Około 9 tysięcy bratków wysadzono na Rynku w Pińczowie, skwerach wzdłuż ulicy Pałęki oraz okolicach zalewu.
Włodzimierz Badurak, burmistrz Pińczowa podkreśla, że kwiaty mają nie tylko upiększyć miasto i sprawić, by okres przedświąteczny był dla mieszkańców choć trochę przyjemniejszy. Dodaje, że bratki posadzono w kilkunastu miejscach miasta.
– Na Placu Wolności, skwerach wzdłuż ulicy Pałęki czy okolicach zalewu. Udało nam się przed świętami.

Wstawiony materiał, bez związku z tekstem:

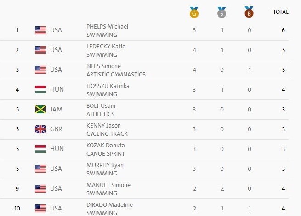Viewport: 301px width, 216px height.
Task: Open BOLT Usain's athlete entry
Action: pyautogui.click(x=101, y=106)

Mamy pięknie i wiosennie, właściwie w całym Pińczowie – dodaje.
Burmistrz dodaje, że tradycyjnie obsadzono też charakterystycznego pawia, który znajduje się naprzeciwko kościoła pod wezwaniem świętego Jana Apostoła i Ewangelisty. Pojawił się także kwiatowy herb miasta.
– Skwer ten znajduje się na skrzyżowaniu ulicy Legionistów z ulicą Batalionów Chłopskich. Z bratków ułożono herb w barwach miasta, a więc żółto-niebieski – dodaje.
Po 15 maja bratki zostaną zastąpione nasadzeniami kolejnych roślin m.in. pojawią się aksamitki, begonie czy pelargonie.